[Problem statement] Go to the line in the data below that contains "Click the find in table icon". Write it out exactly, along with every later line through the last, and nothing else.

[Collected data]
-------

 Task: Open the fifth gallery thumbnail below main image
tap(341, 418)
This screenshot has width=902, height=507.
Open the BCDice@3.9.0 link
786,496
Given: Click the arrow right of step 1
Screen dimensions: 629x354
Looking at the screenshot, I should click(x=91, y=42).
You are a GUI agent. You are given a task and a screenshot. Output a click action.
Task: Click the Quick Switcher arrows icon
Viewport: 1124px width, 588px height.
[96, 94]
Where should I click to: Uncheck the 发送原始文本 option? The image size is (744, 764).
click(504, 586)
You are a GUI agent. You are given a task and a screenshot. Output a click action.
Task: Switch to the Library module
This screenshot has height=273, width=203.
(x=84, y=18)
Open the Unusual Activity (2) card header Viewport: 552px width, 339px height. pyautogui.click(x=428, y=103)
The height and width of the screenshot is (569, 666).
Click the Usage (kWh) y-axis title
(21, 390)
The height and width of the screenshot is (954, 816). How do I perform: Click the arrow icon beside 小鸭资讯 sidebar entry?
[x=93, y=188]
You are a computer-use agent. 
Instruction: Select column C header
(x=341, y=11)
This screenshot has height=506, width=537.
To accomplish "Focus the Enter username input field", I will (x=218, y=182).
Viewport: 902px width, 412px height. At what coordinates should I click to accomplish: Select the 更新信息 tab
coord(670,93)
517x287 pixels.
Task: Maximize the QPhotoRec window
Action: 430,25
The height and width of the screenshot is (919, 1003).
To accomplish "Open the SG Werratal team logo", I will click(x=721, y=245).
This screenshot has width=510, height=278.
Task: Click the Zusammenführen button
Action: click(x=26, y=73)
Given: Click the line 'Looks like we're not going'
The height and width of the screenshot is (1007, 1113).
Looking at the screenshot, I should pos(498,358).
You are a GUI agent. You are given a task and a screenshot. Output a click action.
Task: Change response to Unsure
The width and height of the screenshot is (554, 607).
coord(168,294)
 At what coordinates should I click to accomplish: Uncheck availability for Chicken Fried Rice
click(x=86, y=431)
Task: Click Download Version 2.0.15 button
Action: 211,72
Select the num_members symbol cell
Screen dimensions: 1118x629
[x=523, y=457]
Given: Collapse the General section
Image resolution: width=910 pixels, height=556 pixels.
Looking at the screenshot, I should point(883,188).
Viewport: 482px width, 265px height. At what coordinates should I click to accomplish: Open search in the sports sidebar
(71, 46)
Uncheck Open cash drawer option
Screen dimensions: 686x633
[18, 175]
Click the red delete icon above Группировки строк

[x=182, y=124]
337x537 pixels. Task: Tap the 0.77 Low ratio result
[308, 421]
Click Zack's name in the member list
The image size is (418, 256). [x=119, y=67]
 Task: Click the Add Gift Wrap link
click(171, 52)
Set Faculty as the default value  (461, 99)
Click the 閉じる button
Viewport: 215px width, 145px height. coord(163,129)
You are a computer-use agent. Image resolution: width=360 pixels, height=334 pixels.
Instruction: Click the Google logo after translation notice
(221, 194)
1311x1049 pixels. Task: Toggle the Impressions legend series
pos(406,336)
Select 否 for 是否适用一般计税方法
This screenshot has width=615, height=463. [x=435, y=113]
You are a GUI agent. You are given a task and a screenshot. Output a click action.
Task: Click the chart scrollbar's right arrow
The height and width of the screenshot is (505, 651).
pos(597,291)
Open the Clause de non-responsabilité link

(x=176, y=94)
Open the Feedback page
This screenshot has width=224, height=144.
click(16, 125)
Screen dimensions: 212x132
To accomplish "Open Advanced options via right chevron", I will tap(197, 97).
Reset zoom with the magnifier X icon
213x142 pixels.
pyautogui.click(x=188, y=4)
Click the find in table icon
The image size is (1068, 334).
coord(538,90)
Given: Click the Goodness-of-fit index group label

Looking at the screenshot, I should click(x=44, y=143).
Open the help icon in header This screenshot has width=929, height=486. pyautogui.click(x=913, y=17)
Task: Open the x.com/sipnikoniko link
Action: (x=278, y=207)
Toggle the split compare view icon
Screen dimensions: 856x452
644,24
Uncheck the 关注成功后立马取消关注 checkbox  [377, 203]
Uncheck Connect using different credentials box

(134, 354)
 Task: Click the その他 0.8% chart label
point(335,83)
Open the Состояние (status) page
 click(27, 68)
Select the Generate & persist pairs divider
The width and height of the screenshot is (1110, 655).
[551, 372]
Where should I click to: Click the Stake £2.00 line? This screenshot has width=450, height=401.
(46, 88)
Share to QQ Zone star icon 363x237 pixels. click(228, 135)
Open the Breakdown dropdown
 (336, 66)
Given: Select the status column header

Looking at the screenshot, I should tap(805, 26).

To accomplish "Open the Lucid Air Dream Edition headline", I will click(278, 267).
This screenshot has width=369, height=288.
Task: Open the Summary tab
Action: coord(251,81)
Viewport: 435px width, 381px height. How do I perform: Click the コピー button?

-------

[Finished task]
Click the find in table icon
The image size is (1068, 334).
coord(538,90)
Given: Click the Goodness-of-fit index group label

Looking at the screenshot, I should click(x=44, y=143).
Open the help icon in header This screenshot has width=929, height=486. pyautogui.click(x=913, y=17)
Task: Open the x.com/sipnikoniko link
Action: (x=278, y=207)
Toggle the split compare view icon
Screen dimensions: 856x452
644,24
Uncheck the 关注成功后立马取消关注 checkbox  [377, 203]
Uncheck Connect using different credentials box

(134, 354)
 Task: Click the その他 0.8% chart label
point(335,83)
Open the Состояние (status) page
 click(27, 68)
Select the Generate & persist pairs divider
The width and height of the screenshot is (1110, 655).
[551, 372]
Where should I click to: Click the Stake £2.00 line? This screenshot has width=450, height=401.
(46, 88)
Share to QQ Zone star icon 363x237 pixels. click(228, 135)
Open the Breakdown dropdown
 (336, 66)
Given: Select the status column header

Looking at the screenshot, I should tap(805, 26).

To accomplish "Open the Lucid Air Dream Edition headline", I will click(278, 267).
This screenshot has width=369, height=288.
Task: Open the Summary tab
Action: coord(251,81)
Viewport: 435px width, 381px height. How do I perform: Click the コピー button?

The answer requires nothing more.